→ **Exercise directions**
Could you give the entries again, exactly as written?
----
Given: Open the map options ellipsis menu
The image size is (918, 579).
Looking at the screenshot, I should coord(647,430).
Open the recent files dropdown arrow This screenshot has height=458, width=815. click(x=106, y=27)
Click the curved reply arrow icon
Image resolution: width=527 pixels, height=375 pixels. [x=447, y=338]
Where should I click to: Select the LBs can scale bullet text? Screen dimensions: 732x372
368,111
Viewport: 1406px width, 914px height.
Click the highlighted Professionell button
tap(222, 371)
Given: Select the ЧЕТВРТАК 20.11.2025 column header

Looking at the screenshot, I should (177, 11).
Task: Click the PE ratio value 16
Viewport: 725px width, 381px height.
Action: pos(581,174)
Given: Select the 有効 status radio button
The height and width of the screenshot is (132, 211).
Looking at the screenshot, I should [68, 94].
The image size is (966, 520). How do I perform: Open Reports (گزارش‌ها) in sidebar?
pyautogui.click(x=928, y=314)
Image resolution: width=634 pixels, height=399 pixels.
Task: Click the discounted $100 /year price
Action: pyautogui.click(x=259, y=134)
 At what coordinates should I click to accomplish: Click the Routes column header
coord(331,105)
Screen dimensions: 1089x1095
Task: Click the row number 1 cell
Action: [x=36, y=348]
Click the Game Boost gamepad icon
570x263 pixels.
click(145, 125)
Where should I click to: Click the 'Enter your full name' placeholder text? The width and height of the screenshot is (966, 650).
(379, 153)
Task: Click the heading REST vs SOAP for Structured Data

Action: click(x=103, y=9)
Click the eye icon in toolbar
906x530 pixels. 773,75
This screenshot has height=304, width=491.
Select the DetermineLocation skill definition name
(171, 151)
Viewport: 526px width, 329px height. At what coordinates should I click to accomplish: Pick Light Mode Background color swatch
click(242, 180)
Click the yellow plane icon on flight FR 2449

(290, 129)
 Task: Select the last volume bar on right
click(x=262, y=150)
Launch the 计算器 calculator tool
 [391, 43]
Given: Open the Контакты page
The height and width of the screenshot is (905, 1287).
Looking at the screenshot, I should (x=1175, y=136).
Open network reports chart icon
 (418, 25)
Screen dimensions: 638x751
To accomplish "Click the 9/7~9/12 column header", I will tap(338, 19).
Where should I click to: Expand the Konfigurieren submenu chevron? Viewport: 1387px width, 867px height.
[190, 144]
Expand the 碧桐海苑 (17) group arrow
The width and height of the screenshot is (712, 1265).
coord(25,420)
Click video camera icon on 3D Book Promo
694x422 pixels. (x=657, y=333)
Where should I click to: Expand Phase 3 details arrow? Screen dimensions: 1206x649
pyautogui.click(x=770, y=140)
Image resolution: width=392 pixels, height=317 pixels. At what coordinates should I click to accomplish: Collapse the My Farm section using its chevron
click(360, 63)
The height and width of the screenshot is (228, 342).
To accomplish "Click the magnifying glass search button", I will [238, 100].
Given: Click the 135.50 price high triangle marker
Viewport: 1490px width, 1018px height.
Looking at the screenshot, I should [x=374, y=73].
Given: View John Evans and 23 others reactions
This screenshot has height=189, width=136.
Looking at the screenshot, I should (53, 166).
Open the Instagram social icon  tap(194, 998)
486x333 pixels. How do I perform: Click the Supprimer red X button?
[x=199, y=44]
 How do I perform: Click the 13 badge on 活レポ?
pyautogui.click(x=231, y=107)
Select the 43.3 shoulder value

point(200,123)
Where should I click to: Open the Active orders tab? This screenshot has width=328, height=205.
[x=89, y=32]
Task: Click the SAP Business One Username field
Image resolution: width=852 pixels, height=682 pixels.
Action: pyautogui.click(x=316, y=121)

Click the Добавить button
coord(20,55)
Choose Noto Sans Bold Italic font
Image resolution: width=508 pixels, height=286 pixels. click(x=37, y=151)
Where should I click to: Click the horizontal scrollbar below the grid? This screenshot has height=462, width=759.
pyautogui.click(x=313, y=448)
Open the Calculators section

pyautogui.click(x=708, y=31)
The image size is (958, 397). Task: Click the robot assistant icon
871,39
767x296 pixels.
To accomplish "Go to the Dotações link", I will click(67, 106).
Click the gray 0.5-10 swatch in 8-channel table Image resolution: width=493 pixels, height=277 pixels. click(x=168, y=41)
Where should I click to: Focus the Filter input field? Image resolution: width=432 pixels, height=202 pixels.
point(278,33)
----
→ **Solution to this exercise**
Given: Open the map options ellipsis menu
The image size is (918, 579).
Looking at the screenshot, I should coord(647,430).
Open the recent files dropdown arrow This screenshot has height=458, width=815. click(x=106, y=27)
Click the curved reply arrow icon
Image resolution: width=527 pixels, height=375 pixels. [x=447, y=338]
Where should I click to: Select the LBs can scale bullet text? Screen dimensions: 732x372
368,111
Viewport: 1406px width, 914px height.
Click the highlighted Professionell button
tap(222, 371)
Given: Select the ЧЕТВРТАК 20.11.2025 column header

Looking at the screenshot, I should (177, 11).
Task: Click the PE ratio value 16
Viewport: 725px width, 381px height.
Action: pos(581,174)
Given: Select the 有効 status radio button
The height and width of the screenshot is (132, 211).
Looking at the screenshot, I should [68, 94].
The image size is (966, 520). How do I perform: Open Reports (گزارش‌ها) in sidebar?
pyautogui.click(x=928, y=314)
Image resolution: width=634 pixels, height=399 pixels.
Task: Click the discounted $100 /year price
Action: pyautogui.click(x=259, y=134)
 At what coordinates should I click to accomplish: Click the Routes column header
coord(331,105)
Screen dimensions: 1089x1095
Task: Click the row number 1 cell
Action: [x=36, y=348]
Click the Game Boost gamepad icon
570x263 pixels.
click(145, 125)
Where should I click to: Click the 'Enter your full name' placeholder text? The width and height of the screenshot is (966, 650).
(379, 153)
Task: Click the heading REST vs SOAP for Structured Data

Action: click(x=103, y=9)
Click the eye icon in toolbar
906x530 pixels. 773,75
This screenshot has height=304, width=491.
Select the DetermineLocation skill definition name
(171, 151)
Viewport: 526px width, 329px height. At what coordinates should I click to accomplish: Pick Light Mode Background color swatch
click(242, 180)
Click the yellow plane icon on flight FR 2449

(290, 129)
 Task: Select the last volume bar on right
click(x=262, y=150)
Launch the 计算器 calculator tool
 [391, 43]
Given: Open the Контакты page
The height and width of the screenshot is (905, 1287).
Looking at the screenshot, I should (x=1175, y=136).
Open network reports chart icon
 (418, 25)
Screen dimensions: 638x751
To accomplish "Click the 9/7~9/12 column header", I will tap(338, 19).
Where should I click to: Expand the Konfigurieren submenu chevron? Viewport: 1387px width, 867px height.
[190, 144]
Expand the 碧桐海苑 (17) group arrow
The width and height of the screenshot is (712, 1265).
coord(25,420)
Click video camera icon on 3D Book Promo
694x422 pixels. (x=657, y=333)
Where should I click to: Expand Phase 3 details arrow? Screen dimensions: 1206x649
pyautogui.click(x=770, y=140)
Image resolution: width=392 pixels, height=317 pixels. At what coordinates should I click to accomplish: Collapse the My Farm section using its chevron
click(360, 63)
The height and width of the screenshot is (228, 342).
To accomplish "Click the magnifying glass search button", I will [238, 100].
Given: Click the 135.50 price high triangle marker
Viewport: 1490px width, 1018px height.
Looking at the screenshot, I should [x=374, y=73].
Given: View John Evans and 23 others reactions
This screenshot has height=189, width=136.
Looking at the screenshot, I should (53, 166).
Open the Instagram social icon  tap(194, 998)
486x333 pixels. How do I perform: Click the Supprimer red X button?
[x=199, y=44]
 How do I perform: Click the 13 badge on 活レポ?
pyautogui.click(x=231, y=107)
Select the 43.3 shoulder value

point(200,123)
Where should I click to: Open the Active orders tab? This screenshot has width=328, height=205.
[x=89, y=32]
Task: Click the SAP Business One Username field
Image resolution: width=852 pixels, height=682 pixels.
Action: pyautogui.click(x=316, y=121)

Click the Добавить button
coord(20,55)
Choose Noto Sans Bold Italic font
Image resolution: width=508 pixels, height=286 pixels. click(x=37, y=151)
Where should I click to: Click the horizontal scrollbar below the grid? This screenshot has height=462, width=759.
pyautogui.click(x=313, y=448)
Open the Calculators section

pyautogui.click(x=708, y=31)
The image size is (958, 397). Task: Click the robot assistant icon
871,39
767x296 pixels.
To accomplish "Go to the Dotações link", I will click(67, 106).
Click the gray 0.5-10 swatch in 8-channel table Image resolution: width=493 pixels, height=277 pixels. click(x=168, y=41)
Where should I click to: Focus the Filter input field? Image resolution: width=432 pixels, height=202 pixels.
point(278,33)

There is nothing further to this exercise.